Top of Data section

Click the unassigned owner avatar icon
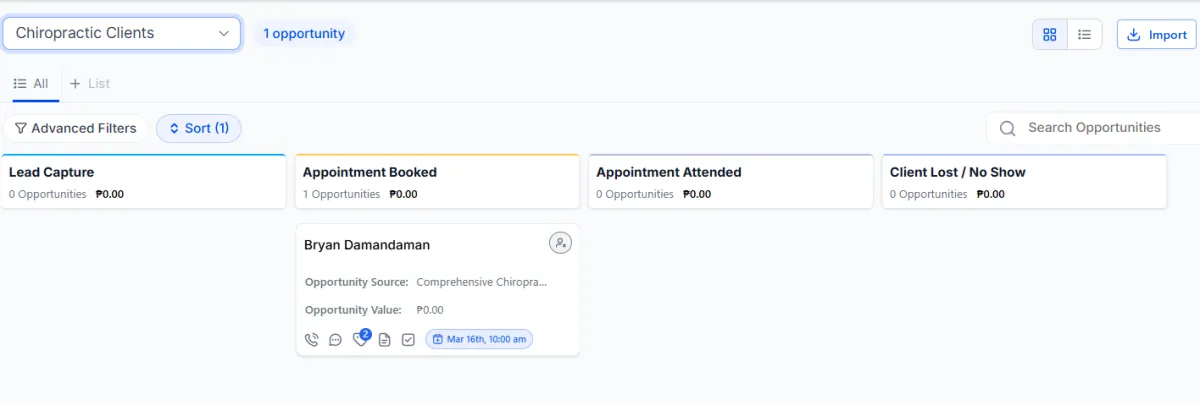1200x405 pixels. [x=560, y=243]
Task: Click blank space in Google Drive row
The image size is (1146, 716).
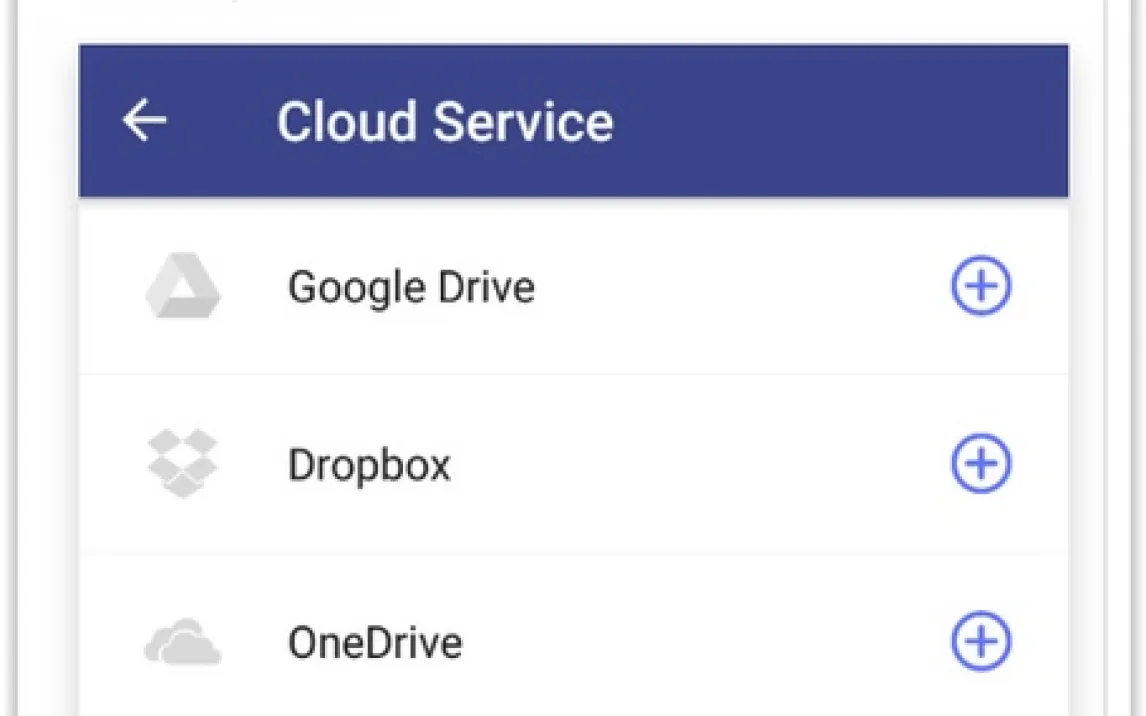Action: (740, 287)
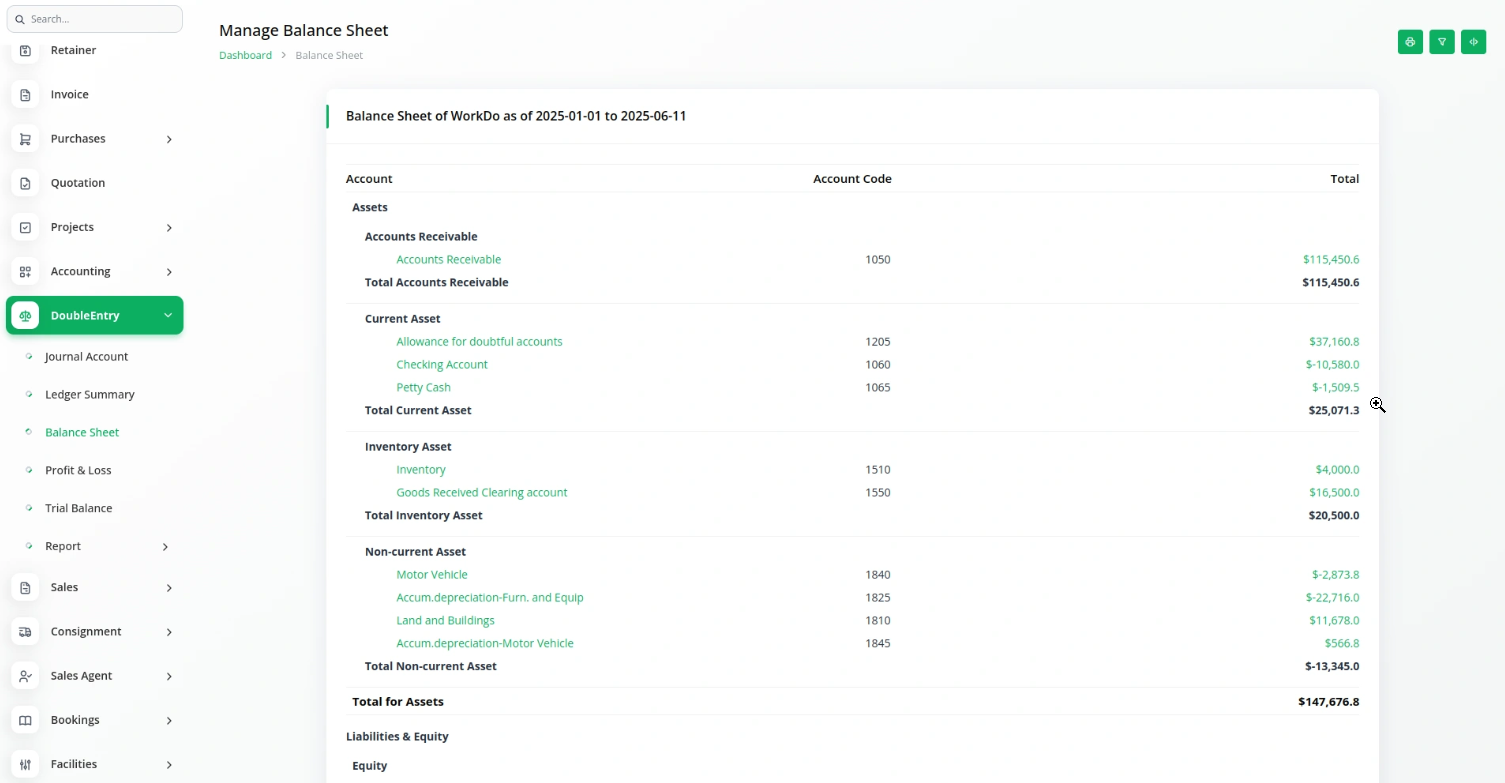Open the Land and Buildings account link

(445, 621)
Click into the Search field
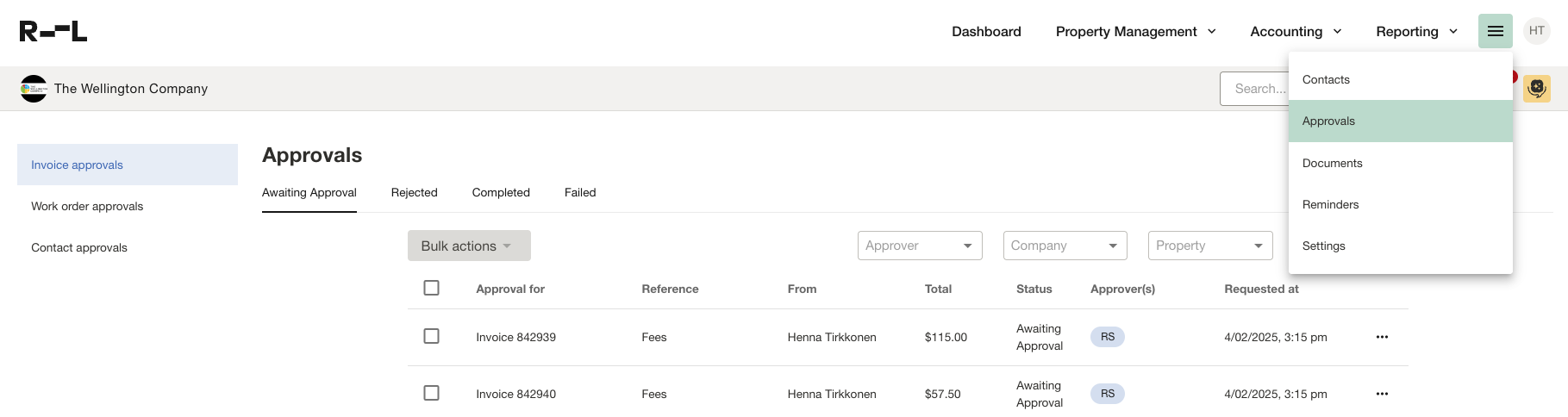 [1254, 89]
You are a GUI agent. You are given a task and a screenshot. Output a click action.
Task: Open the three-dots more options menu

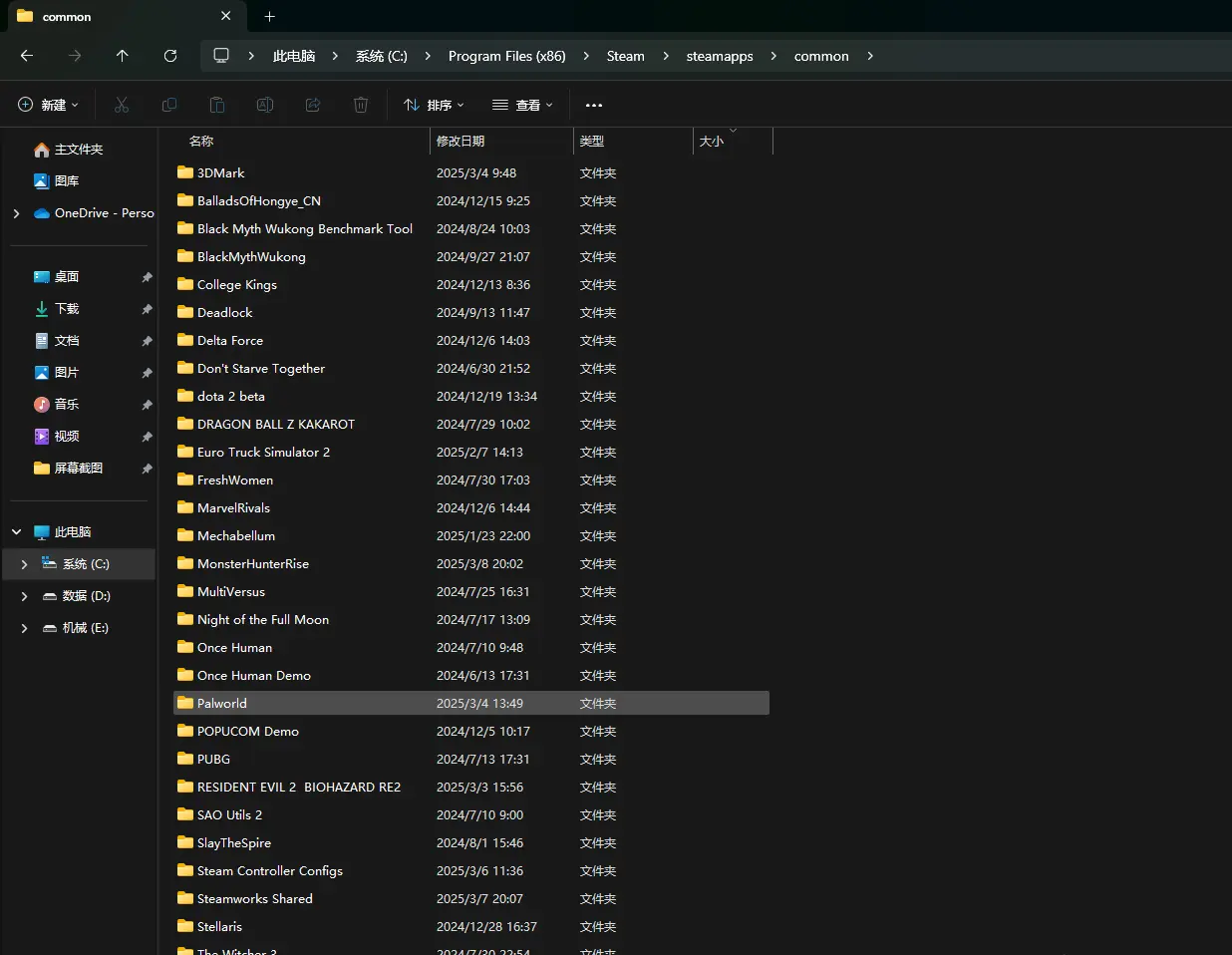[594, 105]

Bottom of Data section
Top of Data section

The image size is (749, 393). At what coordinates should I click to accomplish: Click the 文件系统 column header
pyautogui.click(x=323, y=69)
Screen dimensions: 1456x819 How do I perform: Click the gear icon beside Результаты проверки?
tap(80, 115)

Bottom of Data section

Using the data above, return the lines from the one holding "Task: Click blank space in Google Drive row" through the one holding "You are a GUI" exactly, but not the pictures.

Answer space
Task: Click blank space in Google Drive row
The image size is (1146, 716).
Action: (740, 287)
Open the Land and Buildings account link

(445, 621)
Click into the Search field
 [1254, 89]
You are a GUI agent. You are given a task and a screenshot. Output a click action.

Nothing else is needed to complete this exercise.